### TASK DIRECTIONS:
Compute how many lines in the data below contain "Uncheck"; answer only with that number.

Collected data
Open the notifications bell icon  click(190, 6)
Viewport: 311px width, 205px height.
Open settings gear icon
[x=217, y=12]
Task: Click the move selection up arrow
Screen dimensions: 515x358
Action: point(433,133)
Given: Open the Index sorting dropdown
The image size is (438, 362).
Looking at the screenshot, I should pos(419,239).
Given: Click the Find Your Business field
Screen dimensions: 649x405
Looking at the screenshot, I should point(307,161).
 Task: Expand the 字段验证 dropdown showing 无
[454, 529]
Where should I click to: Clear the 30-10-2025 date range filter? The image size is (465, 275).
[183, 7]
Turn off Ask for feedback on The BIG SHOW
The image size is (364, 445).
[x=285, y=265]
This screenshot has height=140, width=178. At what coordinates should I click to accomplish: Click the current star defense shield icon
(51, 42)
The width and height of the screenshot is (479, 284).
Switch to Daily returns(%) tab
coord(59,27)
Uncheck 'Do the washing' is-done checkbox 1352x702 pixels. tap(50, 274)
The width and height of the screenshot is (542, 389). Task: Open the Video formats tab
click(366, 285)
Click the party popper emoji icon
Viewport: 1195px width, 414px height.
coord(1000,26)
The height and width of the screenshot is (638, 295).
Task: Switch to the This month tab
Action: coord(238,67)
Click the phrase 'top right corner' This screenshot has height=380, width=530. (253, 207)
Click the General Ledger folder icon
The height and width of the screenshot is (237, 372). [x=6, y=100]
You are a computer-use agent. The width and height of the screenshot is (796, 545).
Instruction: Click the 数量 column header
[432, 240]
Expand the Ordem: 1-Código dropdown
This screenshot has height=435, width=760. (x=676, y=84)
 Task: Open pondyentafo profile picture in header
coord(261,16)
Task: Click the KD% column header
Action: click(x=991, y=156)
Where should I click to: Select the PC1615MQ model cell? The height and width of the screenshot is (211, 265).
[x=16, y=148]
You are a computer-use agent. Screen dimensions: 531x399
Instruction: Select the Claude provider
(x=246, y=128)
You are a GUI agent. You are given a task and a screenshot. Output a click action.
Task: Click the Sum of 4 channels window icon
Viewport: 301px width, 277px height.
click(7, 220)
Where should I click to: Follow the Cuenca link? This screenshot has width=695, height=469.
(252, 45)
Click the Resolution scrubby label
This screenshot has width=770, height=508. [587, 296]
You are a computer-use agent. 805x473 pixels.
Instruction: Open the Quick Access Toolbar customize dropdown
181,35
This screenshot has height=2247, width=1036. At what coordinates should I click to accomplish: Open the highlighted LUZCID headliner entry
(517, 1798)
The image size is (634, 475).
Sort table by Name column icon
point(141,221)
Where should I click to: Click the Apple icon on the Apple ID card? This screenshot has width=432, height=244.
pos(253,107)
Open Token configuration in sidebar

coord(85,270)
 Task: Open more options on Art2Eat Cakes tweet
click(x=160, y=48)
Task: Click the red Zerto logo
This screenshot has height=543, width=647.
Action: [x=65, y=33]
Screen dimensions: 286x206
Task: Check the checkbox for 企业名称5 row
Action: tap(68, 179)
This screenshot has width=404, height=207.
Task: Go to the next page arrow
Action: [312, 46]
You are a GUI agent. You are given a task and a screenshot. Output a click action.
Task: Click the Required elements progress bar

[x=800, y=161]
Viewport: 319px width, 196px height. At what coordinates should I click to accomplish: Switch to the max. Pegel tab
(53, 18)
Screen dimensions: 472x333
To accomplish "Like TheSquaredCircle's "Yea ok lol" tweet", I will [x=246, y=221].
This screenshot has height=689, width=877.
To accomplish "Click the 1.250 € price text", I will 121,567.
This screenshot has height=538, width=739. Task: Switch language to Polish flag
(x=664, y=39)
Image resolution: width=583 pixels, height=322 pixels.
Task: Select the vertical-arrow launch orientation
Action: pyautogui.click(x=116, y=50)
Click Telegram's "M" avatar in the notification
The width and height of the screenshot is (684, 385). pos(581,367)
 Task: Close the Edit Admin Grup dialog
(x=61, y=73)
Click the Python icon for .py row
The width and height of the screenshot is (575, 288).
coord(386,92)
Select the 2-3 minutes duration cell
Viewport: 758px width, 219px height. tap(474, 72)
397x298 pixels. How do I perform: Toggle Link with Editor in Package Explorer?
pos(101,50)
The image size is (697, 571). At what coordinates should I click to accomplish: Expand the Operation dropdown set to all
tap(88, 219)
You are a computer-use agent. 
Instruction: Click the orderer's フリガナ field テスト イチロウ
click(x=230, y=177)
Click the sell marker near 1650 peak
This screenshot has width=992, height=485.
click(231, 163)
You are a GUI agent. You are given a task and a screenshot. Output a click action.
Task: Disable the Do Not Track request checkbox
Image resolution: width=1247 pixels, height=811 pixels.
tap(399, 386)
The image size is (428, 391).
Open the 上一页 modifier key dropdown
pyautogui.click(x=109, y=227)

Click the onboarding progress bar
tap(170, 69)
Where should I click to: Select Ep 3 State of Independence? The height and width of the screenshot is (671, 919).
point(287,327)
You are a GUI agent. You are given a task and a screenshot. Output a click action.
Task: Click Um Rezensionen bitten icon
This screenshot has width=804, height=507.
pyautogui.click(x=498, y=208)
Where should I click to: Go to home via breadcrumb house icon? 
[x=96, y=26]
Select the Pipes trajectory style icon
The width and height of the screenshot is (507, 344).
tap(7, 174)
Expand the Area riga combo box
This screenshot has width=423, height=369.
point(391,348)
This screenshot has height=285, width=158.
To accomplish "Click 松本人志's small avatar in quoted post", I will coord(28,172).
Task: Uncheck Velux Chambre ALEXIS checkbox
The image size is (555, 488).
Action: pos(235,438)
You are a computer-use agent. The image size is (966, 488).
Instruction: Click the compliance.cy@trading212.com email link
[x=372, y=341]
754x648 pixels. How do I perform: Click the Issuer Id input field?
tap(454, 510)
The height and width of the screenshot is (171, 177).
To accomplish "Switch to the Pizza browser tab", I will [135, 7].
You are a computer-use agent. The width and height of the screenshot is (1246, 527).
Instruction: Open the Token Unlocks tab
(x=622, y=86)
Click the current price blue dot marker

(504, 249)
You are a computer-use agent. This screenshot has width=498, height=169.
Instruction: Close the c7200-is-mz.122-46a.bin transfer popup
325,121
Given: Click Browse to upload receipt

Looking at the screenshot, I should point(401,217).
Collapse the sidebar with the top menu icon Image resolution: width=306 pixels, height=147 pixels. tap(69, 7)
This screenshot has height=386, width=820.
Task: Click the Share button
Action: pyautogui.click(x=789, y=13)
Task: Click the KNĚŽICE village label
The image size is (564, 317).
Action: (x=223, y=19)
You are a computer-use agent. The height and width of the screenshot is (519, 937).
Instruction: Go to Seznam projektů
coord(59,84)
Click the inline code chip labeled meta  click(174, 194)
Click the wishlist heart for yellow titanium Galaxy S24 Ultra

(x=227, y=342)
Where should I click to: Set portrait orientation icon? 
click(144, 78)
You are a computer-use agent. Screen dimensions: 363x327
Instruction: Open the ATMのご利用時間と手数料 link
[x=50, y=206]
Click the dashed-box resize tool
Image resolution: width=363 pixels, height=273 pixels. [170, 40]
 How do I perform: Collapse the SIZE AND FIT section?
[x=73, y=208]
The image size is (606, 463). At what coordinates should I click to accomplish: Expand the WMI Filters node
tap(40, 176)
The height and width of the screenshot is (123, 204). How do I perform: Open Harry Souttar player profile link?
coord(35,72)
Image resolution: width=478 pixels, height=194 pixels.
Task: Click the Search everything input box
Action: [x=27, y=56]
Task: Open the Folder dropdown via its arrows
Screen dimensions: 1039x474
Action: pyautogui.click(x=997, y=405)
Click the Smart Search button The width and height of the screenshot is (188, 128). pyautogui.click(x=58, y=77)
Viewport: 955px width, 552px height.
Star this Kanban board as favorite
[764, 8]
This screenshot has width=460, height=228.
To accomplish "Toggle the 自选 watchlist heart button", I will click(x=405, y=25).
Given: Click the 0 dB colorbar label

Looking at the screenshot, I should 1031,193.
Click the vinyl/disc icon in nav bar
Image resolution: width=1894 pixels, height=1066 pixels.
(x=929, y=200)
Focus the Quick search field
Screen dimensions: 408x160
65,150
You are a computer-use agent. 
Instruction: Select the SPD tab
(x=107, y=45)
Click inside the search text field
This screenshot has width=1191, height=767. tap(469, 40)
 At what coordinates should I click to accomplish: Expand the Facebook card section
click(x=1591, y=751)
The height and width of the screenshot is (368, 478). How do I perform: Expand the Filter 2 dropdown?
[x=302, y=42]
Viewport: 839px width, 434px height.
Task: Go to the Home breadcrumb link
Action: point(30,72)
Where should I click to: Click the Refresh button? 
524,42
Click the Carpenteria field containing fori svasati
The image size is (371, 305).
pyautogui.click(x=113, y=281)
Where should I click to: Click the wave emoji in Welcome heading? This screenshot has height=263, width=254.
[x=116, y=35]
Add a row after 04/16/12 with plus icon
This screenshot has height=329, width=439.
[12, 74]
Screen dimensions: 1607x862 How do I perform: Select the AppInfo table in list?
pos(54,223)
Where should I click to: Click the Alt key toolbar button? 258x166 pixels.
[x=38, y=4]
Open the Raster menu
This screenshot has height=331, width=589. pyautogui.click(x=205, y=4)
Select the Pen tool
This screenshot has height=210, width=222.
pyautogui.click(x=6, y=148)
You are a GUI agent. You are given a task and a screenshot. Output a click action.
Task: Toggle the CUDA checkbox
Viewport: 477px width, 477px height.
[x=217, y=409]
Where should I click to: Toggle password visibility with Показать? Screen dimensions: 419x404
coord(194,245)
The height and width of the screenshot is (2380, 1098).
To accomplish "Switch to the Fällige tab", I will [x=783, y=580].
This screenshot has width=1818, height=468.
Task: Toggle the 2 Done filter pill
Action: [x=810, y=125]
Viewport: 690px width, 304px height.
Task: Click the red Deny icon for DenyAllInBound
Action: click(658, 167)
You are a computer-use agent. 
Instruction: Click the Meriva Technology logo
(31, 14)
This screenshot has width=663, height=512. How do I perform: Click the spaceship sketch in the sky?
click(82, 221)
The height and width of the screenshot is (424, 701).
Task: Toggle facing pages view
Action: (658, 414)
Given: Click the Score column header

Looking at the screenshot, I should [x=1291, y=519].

### RESPONSE AREA:
2